---------- Records for processing ----------
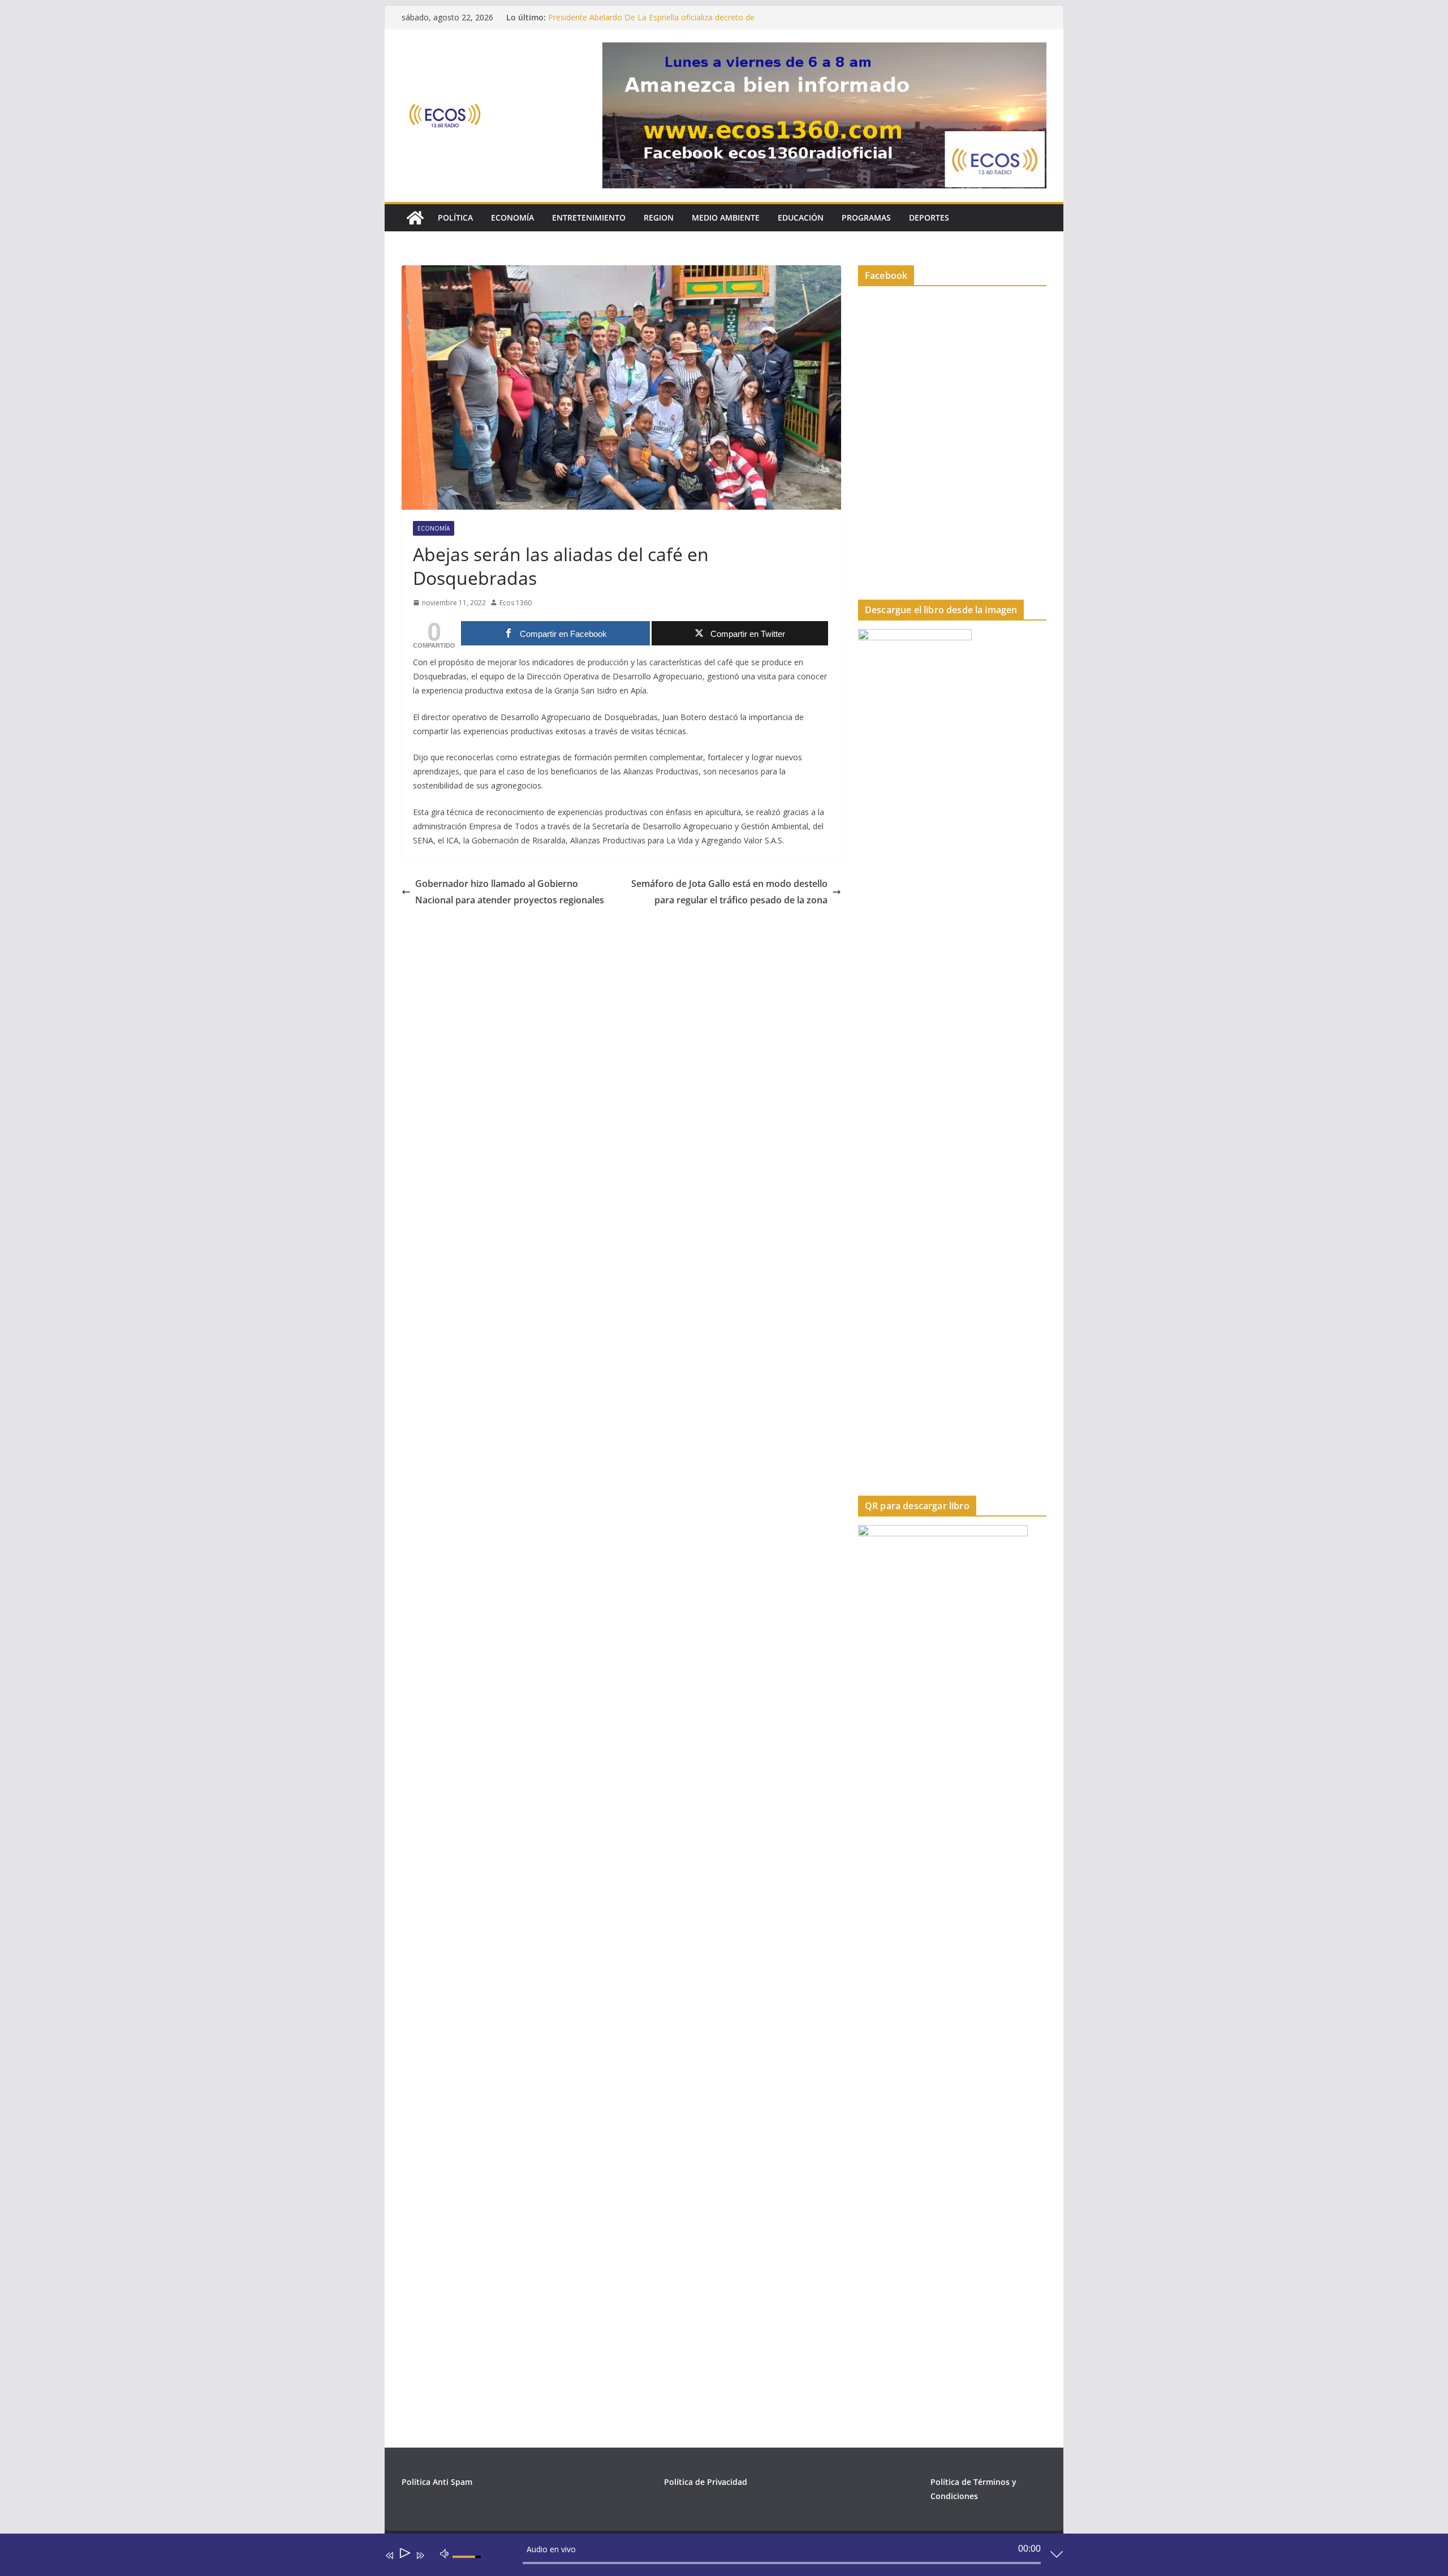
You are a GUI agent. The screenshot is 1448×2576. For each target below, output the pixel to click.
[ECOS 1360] (415, 217)
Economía (512, 217)
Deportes (929, 217)
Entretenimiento (589, 217)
----------
## Exercise description
Leave out the pictures, then return every line of the data exactly.

## Response to this exercise
You are a GUI agent. The screenshot is 1448×2576. For each target below, output the pixel to click.
[ECOS 1360] (415, 217)
Economía (512, 217)
Deportes (929, 217)
Entretenimiento (589, 217)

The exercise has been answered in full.